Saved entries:
▼▼▼

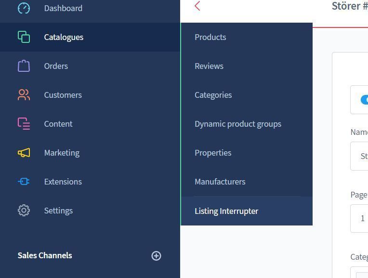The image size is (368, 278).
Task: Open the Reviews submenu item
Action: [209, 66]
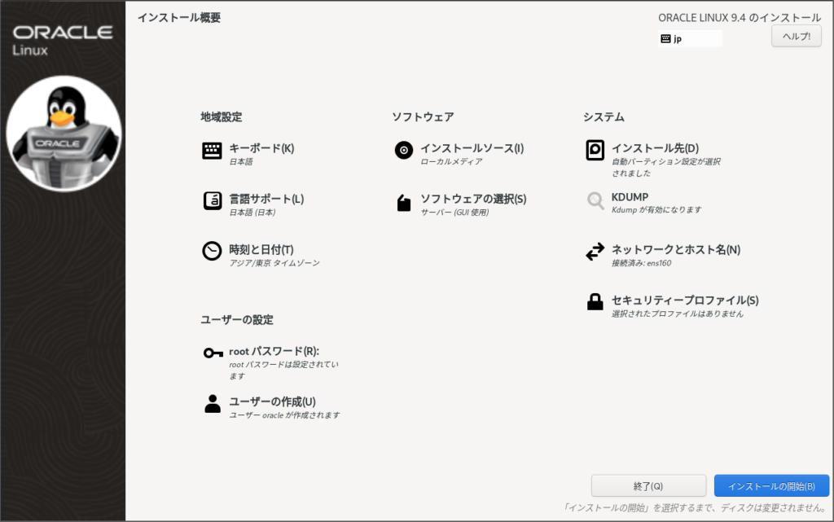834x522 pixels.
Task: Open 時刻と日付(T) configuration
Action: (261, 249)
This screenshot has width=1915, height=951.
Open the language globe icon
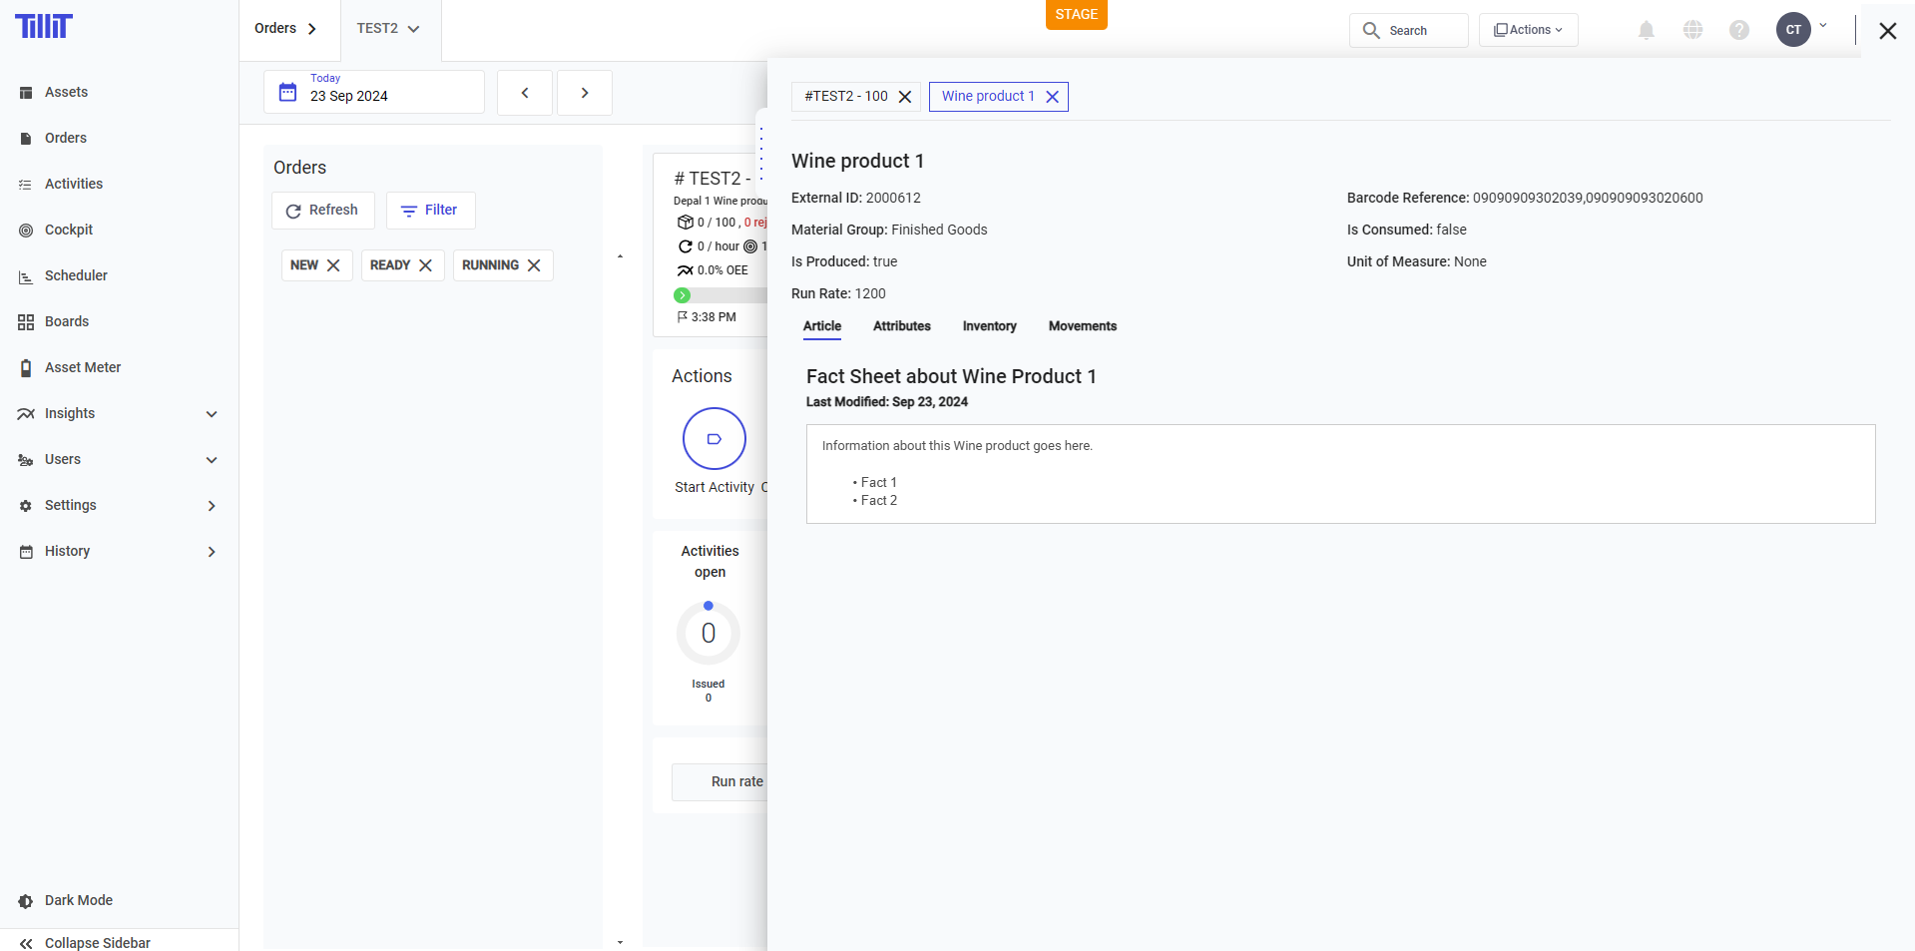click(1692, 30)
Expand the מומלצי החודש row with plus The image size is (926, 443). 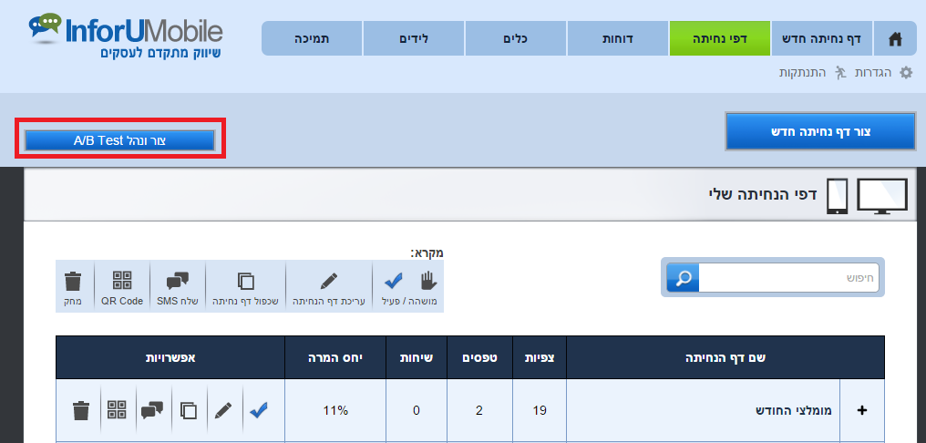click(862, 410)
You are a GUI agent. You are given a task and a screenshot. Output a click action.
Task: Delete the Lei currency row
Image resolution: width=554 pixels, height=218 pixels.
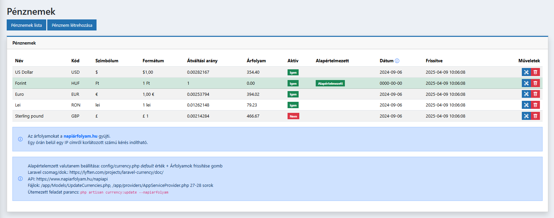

▲▲▲

WHAT THIS TASK INVOLVES: The answer must consist of every line from the data that contains the word "width".

RESPONSE TO THIS TASK:
This screenshot has width=1915, height=951.
Image resolution: width=554 pixels, height=218 pixels.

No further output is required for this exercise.